Por outro lado, independente do sucesso da oposição em derrubar o governo Dilma, a armadilha de endividamento criada pela estratégia desenvolvimentista do governo assemelha-se a uma teia que o aprisiona em sua própria criação e o obriga a executar o oposto do que desejava. Além de se dever a tentativa de sobreviver no poder, esta capitulação se deve ao fato de que foi o próprio governo quem criou as condições de seu inferno astral. A conta econômica do fracasso lhe aparece com despesas financeiras que já atingem quase 10% do PIB e tornam pífios os seus esforços para gerar qualquer superávit primário bem como fazer qualquer coisa que seja no plano orçamentário. Aprisionado no campo dos gastos financeiros ele precisa cortar outros gastos, onde quer que possa, para absorver essa despesa que o engole com mais endividamento posto ver esvair as suas receitas dada a pesada retração da economia. Sendo impossível o superávit primário, face a queda radical da receita e com as despesas financeiras em rota explosiva, o déficit nominal se acumula e realimenta a dívida mobiliária levando o governo ao mesmo imobilismo que acomete uma presa que cai numa teia de aranha. A diferença é que esta teia foi por ele mesmo tecida.
Associado a esse inferno fiscal, a inflação praticamente chega à casa de dois dígitos no acumulado do ano, a taxa de desemprego bate recordes, puxada pelo crescimento da desocupação na construção civil, na indústria e no comércio. Nesse quadro desfavorável, a intensificação da pressão para a elevação da taxa de juros básica, que o governo já considerava em patamar suficiente, torna-se inevitável tendo em vista o recrudescimento inflacionário.
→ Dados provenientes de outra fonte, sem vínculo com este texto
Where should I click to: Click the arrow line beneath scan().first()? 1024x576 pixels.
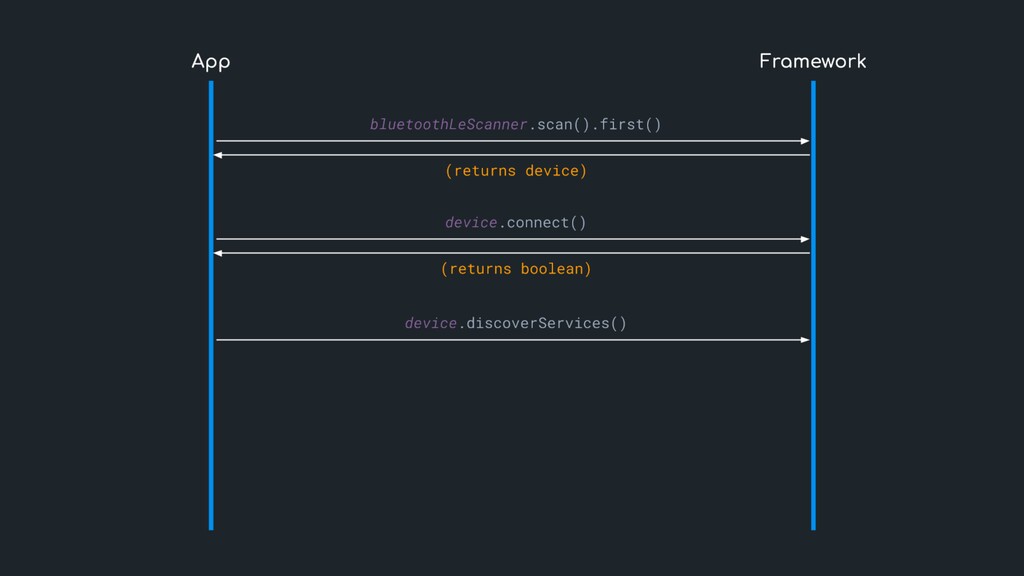click(x=512, y=141)
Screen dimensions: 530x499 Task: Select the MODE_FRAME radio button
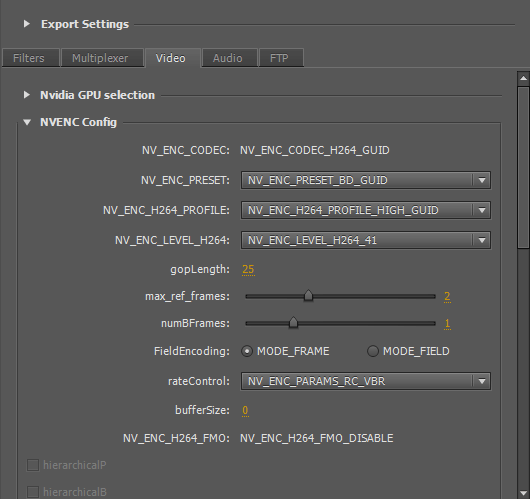click(247, 351)
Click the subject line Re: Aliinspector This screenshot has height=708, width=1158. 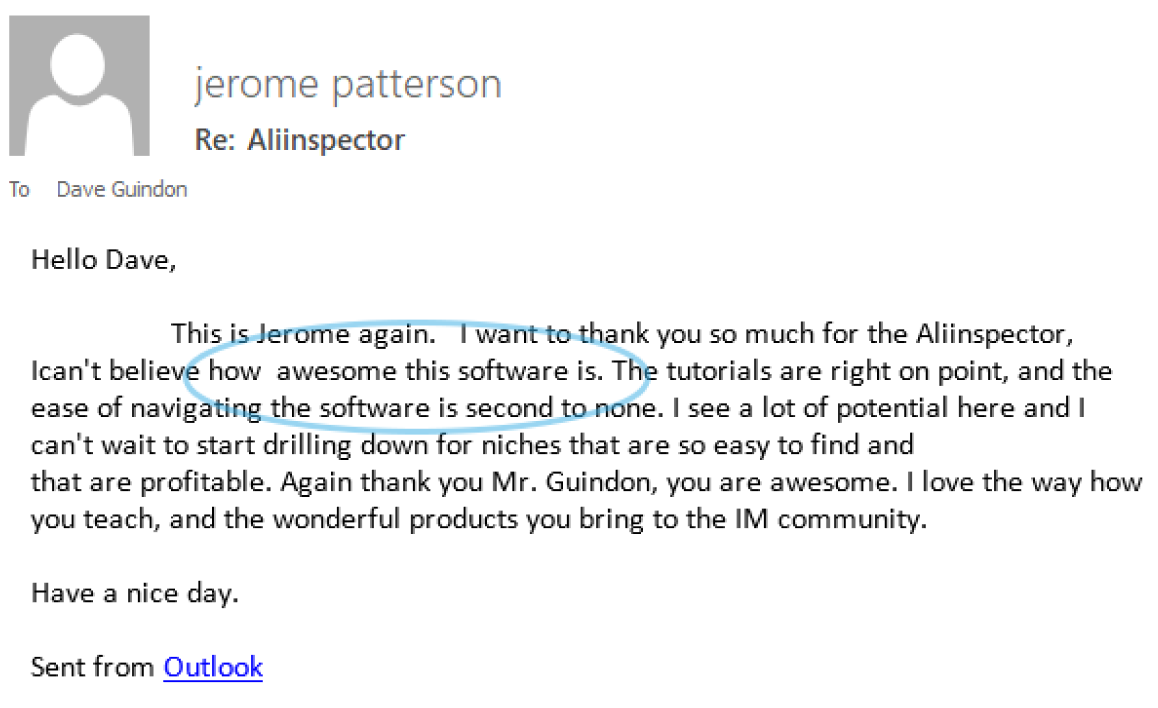click(300, 139)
Diante desse ambiente de difícil solução, com ou sem golpe de fato, o brasileiro vai se virando como pode, buscando trabalhar por conta própria, grupo que já soma 22 milhões de pessoas no país, bem como aceitando propostas precarizadoras de redução de jornada de trabalho e de salários, como ocorreu na indústria. Muitos pequenos e médios negócios cerraram as portas, o faturamento das grandes empresas mostra queda, a despeito das de maior peso fecharem o ano ainda com bons lucros, ajustados apenas a um patamar de menores custos. O investimento direto no país, realizado por estrangeiros, também retraiu-se significativamente com relação ao ano passado e as contas externas só se beneficiam de um saldo comercial que ocorre predominantemente tendo em vista a retração das importações explicada pela recessão interna e pela desvalorização cambial. Numa economia de mercado em crise, seja a crise fruto do ciclo de negócios, seja ela produzida pelo governo ou pelo comportamento dos de cima, a corda sempre arrebenta para os de baixo.